By Kevin Menz, The StarPhoenix
SASKATOON (Canada): Driving a cab is a scary job, says Baljit Singh.
Singh was punched in the face early Thursday morning by a man who refused to leave his taxi.
The Saskatoon Radio Cabs driver, sporting a black left eye, said city police took nearly an hour to respond to his 911 call and the delay hasn’t helped the already-lacking sense of security he feels while driving a taxi.
“It was always scary. Now it’s even more scary,” Singh said of driving a cab.
Singh said two men refused to leave his cab Thursday after he drove them from Outlaws Country Rock Bar to the Travelodge Hotel around 2: 45 a.m. He didn’t know why they refused to leave the vehicle.
He told them they didn’t have to pay the fare, so long as they let him get back to work, he said.
Singh said as he pleaded with them to “Let me go free,” the man in the front passenger seat punched him and ran into the hotel.
The second man left money for the fare on the back seat before also fleeing into the hotel.
Singh said he called the police as a bystander confronted the man who had punched him, and the bystander and the man fought inside the hotel lobby before the bystander was able to subdue the man. He said the second man from his cab was not present during the fight.
The bystander was only able to hold the man for 10 to 15 minutes, he said.
Singh said the man was able to escape because police took nearly an hour to respond to his call. He feels 911 calls from cab drivers are not given the same priority as other calls to police.
Saskatoon Police spokesperson Alyson Edwards confirmed that police received Singh’s call at 3 a.m. but did not arrive at the scene until 4 a.m.
According to a record of the call, police were only told that Singh had been punched and that the man who punched him had run into the hotel – they were not told a bystander was holding the man who had punched Singh, she said.
Edwards said 911 calls are prioritized on their emergency status. She said because the suspect did not appear to be an immediate threat to Singh at the time and because Singh was not in need of immediate medical attention, the call may have fallen behind others.
“Unfortunately in this case it did take a while to get to the scene, but I’m not sure what else was going on in the city at the same time,” she said.
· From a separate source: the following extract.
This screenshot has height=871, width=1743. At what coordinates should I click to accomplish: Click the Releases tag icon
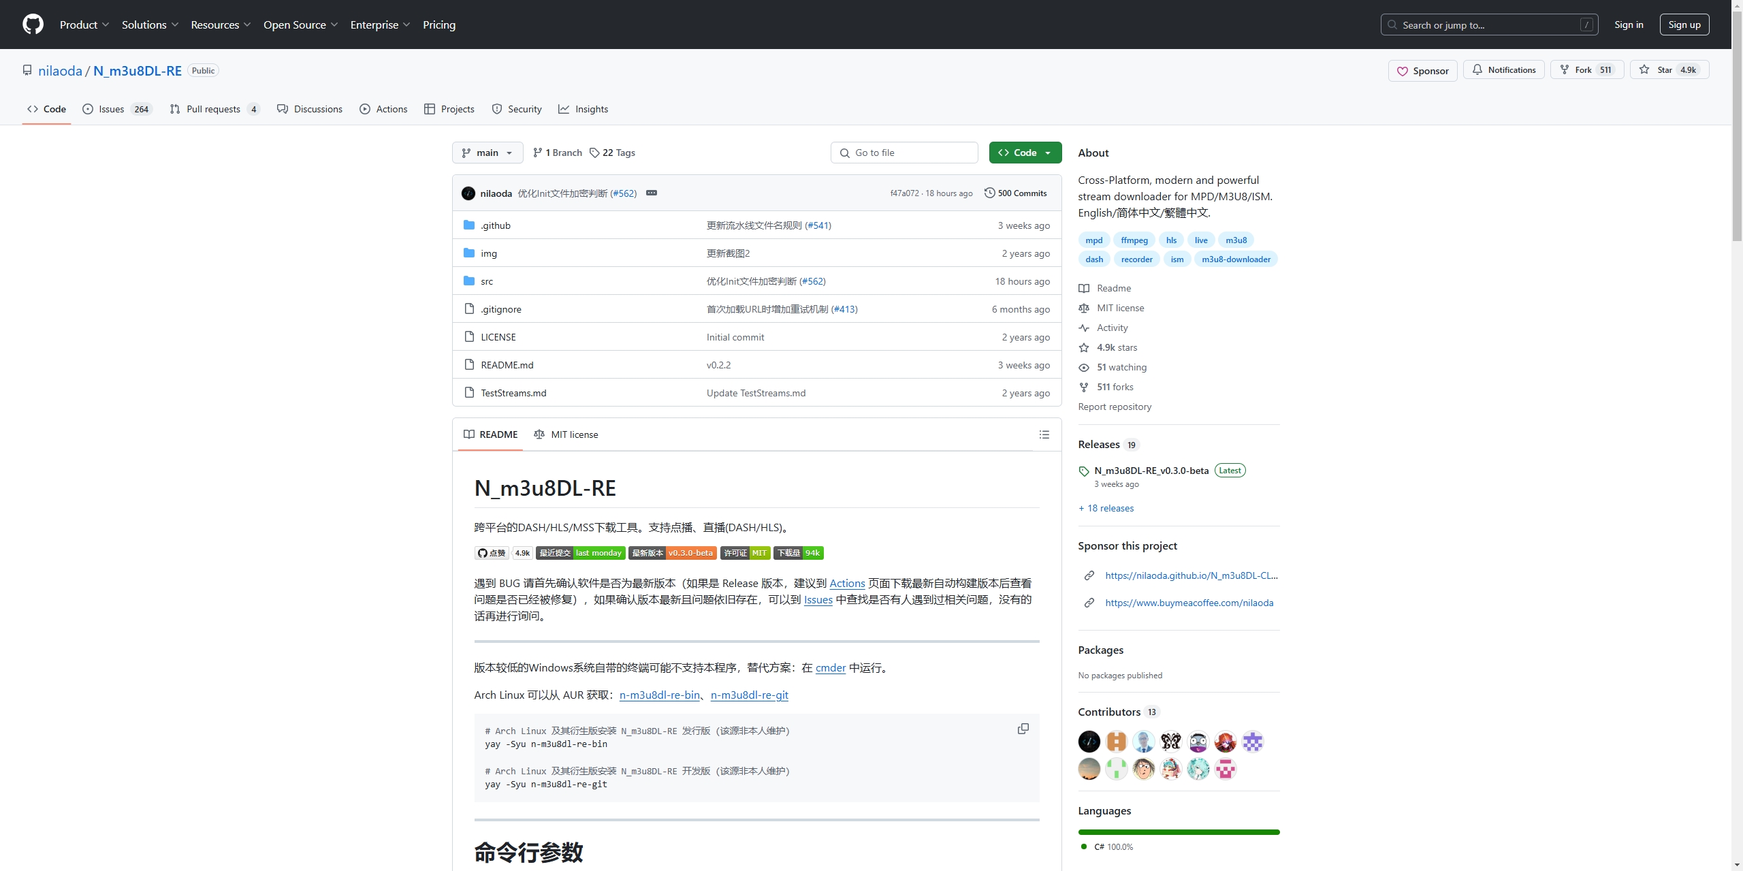[1084, 471]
Edwards did not have access to the full police report when she talked with the StarPhoenix on Friday afternoon. She said because Singh’s call was not labelled as a high-priority call, the report from the officer at the scene had yet to be typed into the station’s records.
Edwards said district inspectors recently met with owners and staff of cab companies in the city to help drivers improve their personal safety and avoid violent situations. Management at both Radio Cabs and United Group, another Saskatoon taxi company, said they are pleased with their relationship with city police.
Yadwinder Dhillon, one of Singh’s co-workers at Radio Cabs, said he has previously worked as a cab driver in Vancouver and he feels less safe driving in Saskatoon.
Dhillon said he gets at least one customer a night who makes him feel threatened.
Singh said he hopes to set up a meeting with the police and the mayor’s office to discuss his safety concerns.